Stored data
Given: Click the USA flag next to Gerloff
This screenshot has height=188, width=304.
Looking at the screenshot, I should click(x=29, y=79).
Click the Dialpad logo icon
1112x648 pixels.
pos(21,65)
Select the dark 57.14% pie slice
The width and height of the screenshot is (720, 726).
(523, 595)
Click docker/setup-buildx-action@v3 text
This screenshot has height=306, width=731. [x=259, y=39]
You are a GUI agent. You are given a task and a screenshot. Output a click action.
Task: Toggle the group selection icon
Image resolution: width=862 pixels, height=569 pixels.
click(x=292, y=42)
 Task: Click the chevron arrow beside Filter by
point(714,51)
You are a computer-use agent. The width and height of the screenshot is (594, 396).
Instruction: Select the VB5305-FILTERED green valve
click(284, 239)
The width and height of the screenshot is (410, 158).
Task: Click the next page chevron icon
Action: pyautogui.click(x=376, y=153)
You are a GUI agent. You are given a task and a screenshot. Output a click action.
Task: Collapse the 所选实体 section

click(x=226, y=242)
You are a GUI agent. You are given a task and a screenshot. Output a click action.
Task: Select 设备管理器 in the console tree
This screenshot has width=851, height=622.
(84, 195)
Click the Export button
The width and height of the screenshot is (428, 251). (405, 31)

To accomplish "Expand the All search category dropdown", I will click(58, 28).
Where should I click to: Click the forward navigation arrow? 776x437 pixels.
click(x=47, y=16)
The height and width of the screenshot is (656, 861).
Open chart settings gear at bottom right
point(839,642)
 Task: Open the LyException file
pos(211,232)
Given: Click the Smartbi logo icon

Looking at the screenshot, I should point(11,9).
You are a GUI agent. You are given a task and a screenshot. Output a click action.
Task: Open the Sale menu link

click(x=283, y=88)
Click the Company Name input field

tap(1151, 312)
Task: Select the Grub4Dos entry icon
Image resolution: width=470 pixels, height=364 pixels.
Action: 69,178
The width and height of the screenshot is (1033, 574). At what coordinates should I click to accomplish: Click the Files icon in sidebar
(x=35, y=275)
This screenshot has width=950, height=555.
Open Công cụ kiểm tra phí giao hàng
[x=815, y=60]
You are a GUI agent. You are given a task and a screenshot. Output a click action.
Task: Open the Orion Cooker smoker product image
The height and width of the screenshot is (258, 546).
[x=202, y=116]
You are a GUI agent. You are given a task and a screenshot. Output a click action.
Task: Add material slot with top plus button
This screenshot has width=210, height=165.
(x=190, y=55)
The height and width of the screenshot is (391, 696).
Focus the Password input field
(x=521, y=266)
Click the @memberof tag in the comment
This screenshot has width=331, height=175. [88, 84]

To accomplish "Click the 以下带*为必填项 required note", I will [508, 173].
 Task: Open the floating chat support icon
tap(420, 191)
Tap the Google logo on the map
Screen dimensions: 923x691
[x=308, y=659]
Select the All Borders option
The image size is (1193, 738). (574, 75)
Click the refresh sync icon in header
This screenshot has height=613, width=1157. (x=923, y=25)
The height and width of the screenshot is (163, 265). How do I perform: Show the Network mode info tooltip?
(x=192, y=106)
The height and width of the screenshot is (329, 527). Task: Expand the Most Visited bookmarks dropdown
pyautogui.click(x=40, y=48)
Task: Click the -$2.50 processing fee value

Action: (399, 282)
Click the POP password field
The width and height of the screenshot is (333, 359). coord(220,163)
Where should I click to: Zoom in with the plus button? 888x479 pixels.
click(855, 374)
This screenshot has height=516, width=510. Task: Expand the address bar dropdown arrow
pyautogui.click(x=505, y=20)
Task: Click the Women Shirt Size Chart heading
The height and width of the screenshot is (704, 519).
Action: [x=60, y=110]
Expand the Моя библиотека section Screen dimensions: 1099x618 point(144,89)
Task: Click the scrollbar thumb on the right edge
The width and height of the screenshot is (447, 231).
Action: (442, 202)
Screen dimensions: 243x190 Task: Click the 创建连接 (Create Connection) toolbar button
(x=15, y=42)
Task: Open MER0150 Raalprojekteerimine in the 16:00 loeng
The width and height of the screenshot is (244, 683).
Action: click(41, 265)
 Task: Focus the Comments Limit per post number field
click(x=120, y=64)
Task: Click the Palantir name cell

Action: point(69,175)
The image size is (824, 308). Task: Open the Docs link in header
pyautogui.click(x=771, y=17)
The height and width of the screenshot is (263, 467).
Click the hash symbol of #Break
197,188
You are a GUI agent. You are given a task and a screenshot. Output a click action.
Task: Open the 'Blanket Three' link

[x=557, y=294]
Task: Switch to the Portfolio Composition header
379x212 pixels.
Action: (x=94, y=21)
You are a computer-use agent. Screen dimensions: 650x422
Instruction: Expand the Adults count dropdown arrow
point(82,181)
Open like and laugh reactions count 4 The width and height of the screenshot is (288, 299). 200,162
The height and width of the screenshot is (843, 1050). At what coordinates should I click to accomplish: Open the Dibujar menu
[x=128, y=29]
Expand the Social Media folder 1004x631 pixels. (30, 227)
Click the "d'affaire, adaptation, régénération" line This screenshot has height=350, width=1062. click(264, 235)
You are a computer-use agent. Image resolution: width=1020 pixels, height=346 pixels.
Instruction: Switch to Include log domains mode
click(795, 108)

• _WHAT YOU ARE ASKED TO DO_
From the records above, extract exactly and only the lines that begin at the line with "Task: Select the Grub4Dos entry icon" and stop after the line with "Task: Open the Orion".

• _EXERCISE RESULT_
Task: Select the Grub4Dos entry icon
Image resolution: width=470 pixels, height=364 pixels.
Action: 69,178
The width and height of the screenshot is (1033, 574). At what coordinates should I click to accomplish: Click the Files icon in sidebar
(x=35, y=275)
This screenshot has width=950, height=555.
Open Công cụ kiểm tra phí giao hàng
[x=815, y=60]
You are a GUI agent. You are given a task and a screenshot. Output a click action.
Task: Open the Orion Cooker smoker product image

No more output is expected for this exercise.